Question

1. data for the global co₂ emissions from aviation for the years 2010 - 2019 is given in the table. because the data follows an exponential pattern, the emissions data was adjusted using a log transformation. let y = global co₂ emissions from aviation (in millions of tons) and log(y)=log(global co₂).

year	y	log(y)
2011	710	2.85125835
2012	745.5	2.87244765
2013	783.8	2.89420526
2014	821.9	2.91481898
2015	863.1	2.93606112
2016	906.2	2.95722406
2017	953.5	2.9793207
2018	999.04	2.99958288
2019	1,048.9	3.02073409

the computer output for a linear regression model for log(global co₂ emissions from aviation) is given below.

predictor	coef	se coef	t	p
years since 2010	0.021	0	563.781	< 0.001

a. give the equation of the least - squares regression line. define any variables used.

b. an exponential regression model for the original data was calculated as ŷ = 676.3153(1.05)^x where x is the number of years since 2010 and y is the global co₂ emissions from aviation. calculate log(676.3153) and log(1.05).

c. how are the values of the parameters in the linear regression related to the values of the parameters in the original exponential regression model?

Explanation:

Step1: Find the least - squares regression line equation for part a

Let $x$ be the number of years since 2010 and $\log(y)$ be the logarithm of global CO₂ emissions from aviation. The general form of a linear regression line is $\hat{\log(y)}=a + bx$. From the computer - output, $a = 2.83$ (the coefficient of the constant) and $b=0.021$ (the coefficient of years since 2010). So the equation is $\hat{\log(y)}=2.83 + 0.021x$.

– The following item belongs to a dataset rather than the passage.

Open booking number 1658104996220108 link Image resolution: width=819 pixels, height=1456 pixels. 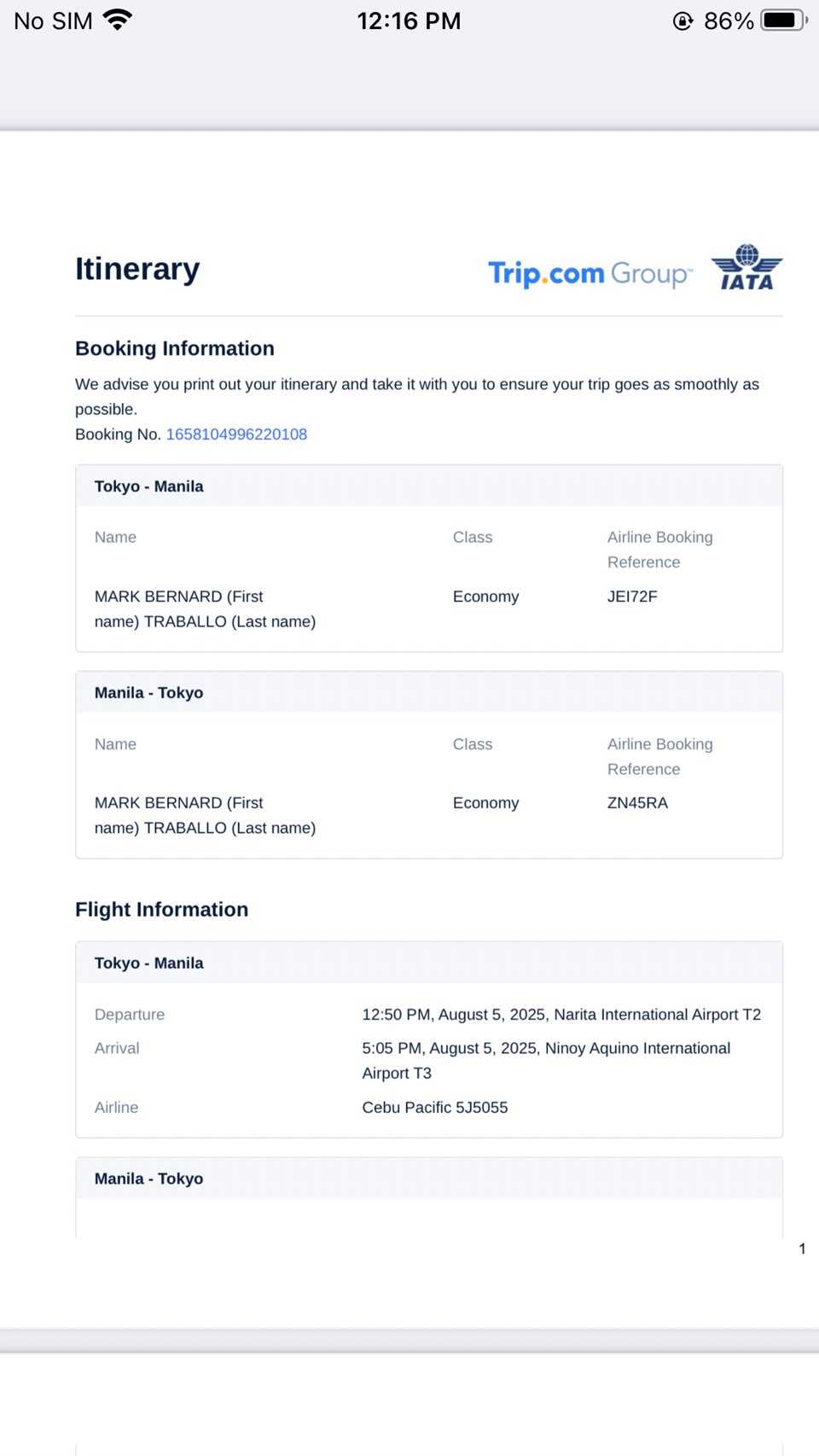click(x=236, y=434)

Step2: Calculate logarithms for part b

Using the property of logarithms, $\log(676.3153)\approx2.8301$ (using a calculator: $\log_{10}(676.3153)$) and $\log(1.05)\approx0.0212$ (using a calculator: $\log_{10}(1.05)$).

Step3: Analyze parameter relationships for part c

The exponential regression model is $\hat{y}=676.3153(1.05)^x$. Taking the logarithm of both sides gives $\log(\hat{y})=\log(676.3153)+x\log(1.05)$. Comparing this with the linear regression model $\hat{\log(y)} = 2.83+0.021x$, we can see that the intercept of the linear regression model ($2.83$) is approximately equal to $\log(676.3153)$ and the slope of the linear regression model ($0.021$) is approximately equal to $\log(1.05)$.

Answer:

a. $\hat{\log(y)}=2.83 + 0.021x$, where $x$ is the number of years since 2010 and $\hat{\log(y)}$ is the predicted logarithm of global CO₂ emissions from aviation.
b. $\log(676.3153)\approx2.8301$, $\log(1.05)\approx0.0212$
c. The intercept of the linear regression model is approximately equal to $\log$ of the initial - value parameter in the exponential regression model, and the slope of the linear regression model is approximately equal to $\log$ of the growth - factor parameter in the exponential regression model.